→ **QUOTED PASSAGE**
------
Performance Compensation (Director)
| Element | Structure | Performance Metrics |
|---|---|---|
| Annual equity grant (RSUs) | Time-based only; 6-month vesting; accelerated on Change in Control; forfeiture on termination (other than death) | None (no director PSUs/options or performance conditions disclosed) |
Other Directorships & Interlocks
| Company/Entity | Role | Interlock/Conflict Consideration |
|---|---|---|
| Southern Company (NYSE: SO) | Martin B. Davis is EVP, Southern Company Services; CIO of Southern Company | Another SSB director, Shantella E. Cooper, serves on Southern Company’s Board. Potential governance interlock through employment/board cross-connection; SSB Board still affirms both directors’ independence. |
No other U.S.-listed public company directorships are disclosed for Martin B. Davis.
Expertise & Qualifications
- 35+ years leading complex technology organizations in regulated environments; former head of Enterprise Technology Services/CTO at Wells Fargo (2012–2014).
- Board’s designated cybersecurity expertise; chairs Risk Committee overseeing enterprise risk, cyber, BSA/AML/OFAC, ALCO and capital/liquidity risk.
------
→ **PROVIDED INFORMATION**
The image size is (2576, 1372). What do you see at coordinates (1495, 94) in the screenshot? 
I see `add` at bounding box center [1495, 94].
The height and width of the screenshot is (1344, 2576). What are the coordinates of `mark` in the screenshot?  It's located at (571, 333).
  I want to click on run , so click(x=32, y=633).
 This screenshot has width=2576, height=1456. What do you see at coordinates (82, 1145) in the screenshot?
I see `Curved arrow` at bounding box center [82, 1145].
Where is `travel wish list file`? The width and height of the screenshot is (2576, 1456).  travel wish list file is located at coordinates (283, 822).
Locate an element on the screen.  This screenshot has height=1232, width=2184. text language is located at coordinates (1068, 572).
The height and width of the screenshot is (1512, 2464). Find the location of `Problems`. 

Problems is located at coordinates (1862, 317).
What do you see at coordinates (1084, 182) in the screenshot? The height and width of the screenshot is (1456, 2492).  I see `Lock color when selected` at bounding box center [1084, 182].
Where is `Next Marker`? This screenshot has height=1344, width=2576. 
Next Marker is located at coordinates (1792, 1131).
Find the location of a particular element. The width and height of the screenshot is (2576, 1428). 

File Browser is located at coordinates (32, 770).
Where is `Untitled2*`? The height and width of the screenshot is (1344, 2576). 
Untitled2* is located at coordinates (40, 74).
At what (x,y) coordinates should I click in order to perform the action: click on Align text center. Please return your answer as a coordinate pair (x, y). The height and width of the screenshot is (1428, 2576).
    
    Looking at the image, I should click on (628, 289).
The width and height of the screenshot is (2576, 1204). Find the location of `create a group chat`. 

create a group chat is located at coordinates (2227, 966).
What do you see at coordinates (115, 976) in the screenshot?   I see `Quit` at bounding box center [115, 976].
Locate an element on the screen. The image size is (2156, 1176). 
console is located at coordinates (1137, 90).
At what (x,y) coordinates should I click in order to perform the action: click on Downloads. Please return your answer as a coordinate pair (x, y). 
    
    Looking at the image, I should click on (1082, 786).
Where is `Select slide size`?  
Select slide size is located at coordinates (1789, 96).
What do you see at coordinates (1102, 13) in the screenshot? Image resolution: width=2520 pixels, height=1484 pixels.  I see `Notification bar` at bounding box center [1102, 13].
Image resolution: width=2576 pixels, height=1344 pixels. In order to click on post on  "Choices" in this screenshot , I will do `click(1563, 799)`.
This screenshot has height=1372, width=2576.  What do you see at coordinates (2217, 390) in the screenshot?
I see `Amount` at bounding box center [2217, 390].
------
→ **WHAT IS REQUIRED**
In the director profile, how long is the vesting period for the annual RSU grant?

→ **ANSWER SPACE**
Six months.